Your goal ▸
Arrange the records below as a numbered list, leaving out any blank lines.

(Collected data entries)
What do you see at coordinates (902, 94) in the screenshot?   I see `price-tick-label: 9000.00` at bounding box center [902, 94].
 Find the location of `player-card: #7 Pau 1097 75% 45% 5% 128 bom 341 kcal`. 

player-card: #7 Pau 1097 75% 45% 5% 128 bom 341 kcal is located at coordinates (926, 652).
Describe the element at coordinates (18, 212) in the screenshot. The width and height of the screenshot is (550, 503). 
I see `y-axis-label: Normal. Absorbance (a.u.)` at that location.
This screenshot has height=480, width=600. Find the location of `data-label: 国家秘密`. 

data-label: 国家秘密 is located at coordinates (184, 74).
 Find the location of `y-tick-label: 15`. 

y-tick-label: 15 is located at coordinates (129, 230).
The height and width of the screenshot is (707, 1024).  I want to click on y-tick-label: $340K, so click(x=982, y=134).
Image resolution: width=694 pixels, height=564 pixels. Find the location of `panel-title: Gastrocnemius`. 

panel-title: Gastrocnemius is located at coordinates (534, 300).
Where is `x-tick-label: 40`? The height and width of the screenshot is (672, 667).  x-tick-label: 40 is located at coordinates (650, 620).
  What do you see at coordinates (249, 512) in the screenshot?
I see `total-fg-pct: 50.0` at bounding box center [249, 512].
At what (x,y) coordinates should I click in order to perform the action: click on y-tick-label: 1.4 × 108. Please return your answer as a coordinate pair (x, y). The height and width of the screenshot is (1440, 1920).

Worked solution ▸
1. What do you see at coordinates (902, 94) in the screenshot?   I see `price-tick-label: 9000.00` at bounding box center [902, 94].
2.  Find the location of `player-card: #7 Pau 1097 75% 45% 5% 128 bom 341 kcal`. 
3. player-card: #7 Pau 1097 75% 45% 5% 128 bom 341 kcal is located at coordinates (926, 652).
4. Describe the element at coordinates (18, 212) in the screenshot. The width and height of the screenshot is (550, 503). 
5. I see `y-axis-label: Normal. Absorbance (a.u.)` at that location.
6. This screenshot has height=480, width=600. Find the location of `data-label: 国家秘密`. 
7. data-label: 国家秘密 is located at coordinates (184, 74).
8.  Find the location of `y-tick-label: 15`. 
9. y-tick-label: 15 is located at coordinates (129, 230).
10. The height and width of the screenshot is (707, 1024).  I want to click on y-tick-label: $340K, so click(x=982, y=134).
11. Image resolution: width=694 pixels, height=564 pixels. Find the location of `panel-title: Gastrocnemius`. 
12. panel-title: Gastrocnemius is located at coordinates (534, 300).
13. Where is `x-tick-label: 40`? The height and width of the screenshot is (672, 667).  x-tick-label: 40 is located at coordinates (650, 620).
14.   What do you see at coordinates (249, 512) in the screenshot?
15. I see `total-fg-pct: 50.0` at bounding box center [249, 512].
16. At what (x,y) coordinates should I click in order to perform the action: click on y-tick-label: 1.4 × 108. Please return your answer as a coordinate pair (x, y). The height and width of the screenshot is (1440, 1920).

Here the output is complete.